▸ **TASK PROMPT**
Copy exactly. Begin at the line containing "Click the Success green color picker swatch" and stop at the last line of the entries, omitting any pictures.

Stored data entries

=======

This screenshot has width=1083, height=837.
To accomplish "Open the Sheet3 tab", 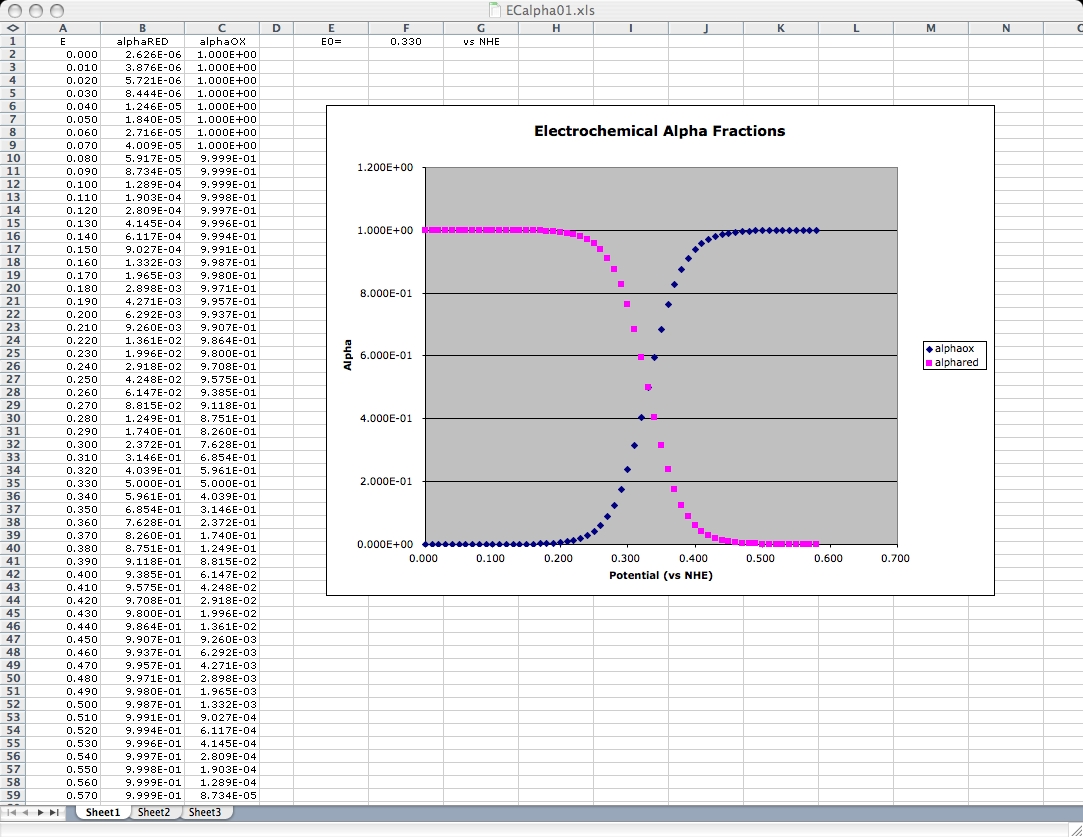I will [205, 813].
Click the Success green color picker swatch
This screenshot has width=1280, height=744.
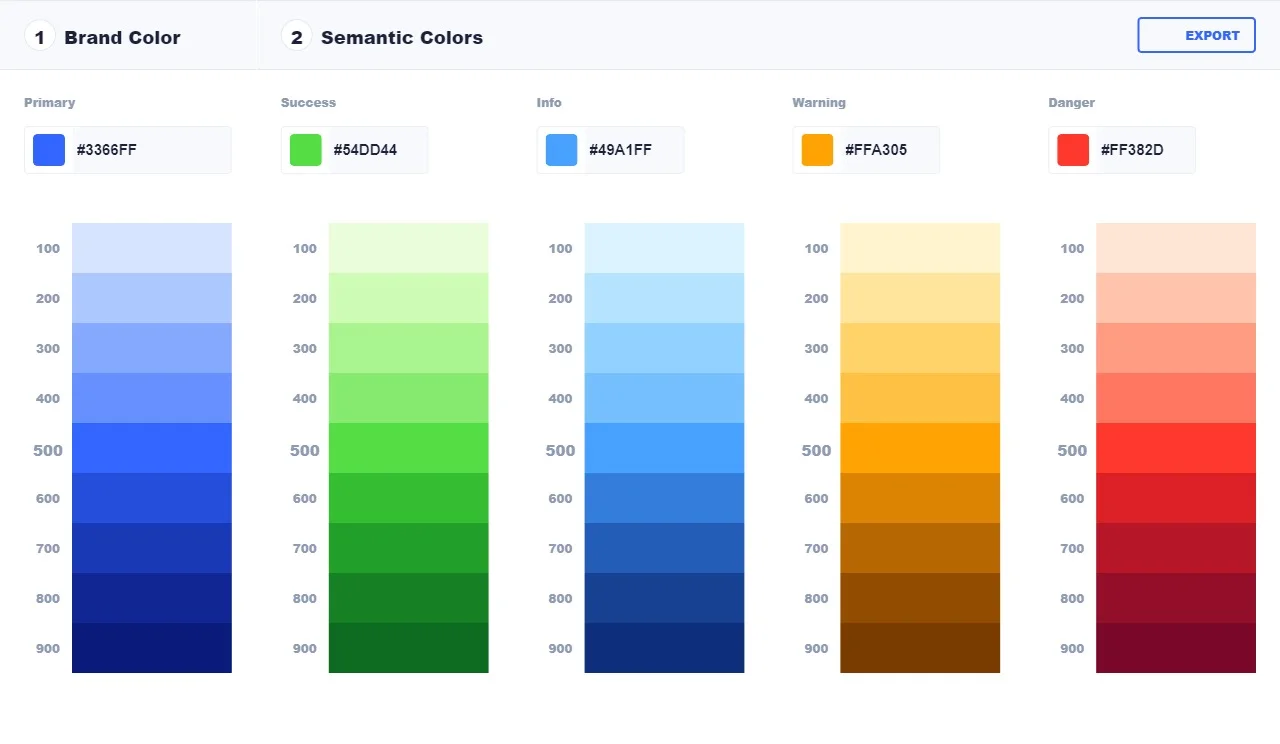click(x=306, y=150)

=======

▸ **EXPECTED ANSWER**
Click the Success green color picker swatch
This screenshot has width=1280, height=744.
click(x=306, y=150)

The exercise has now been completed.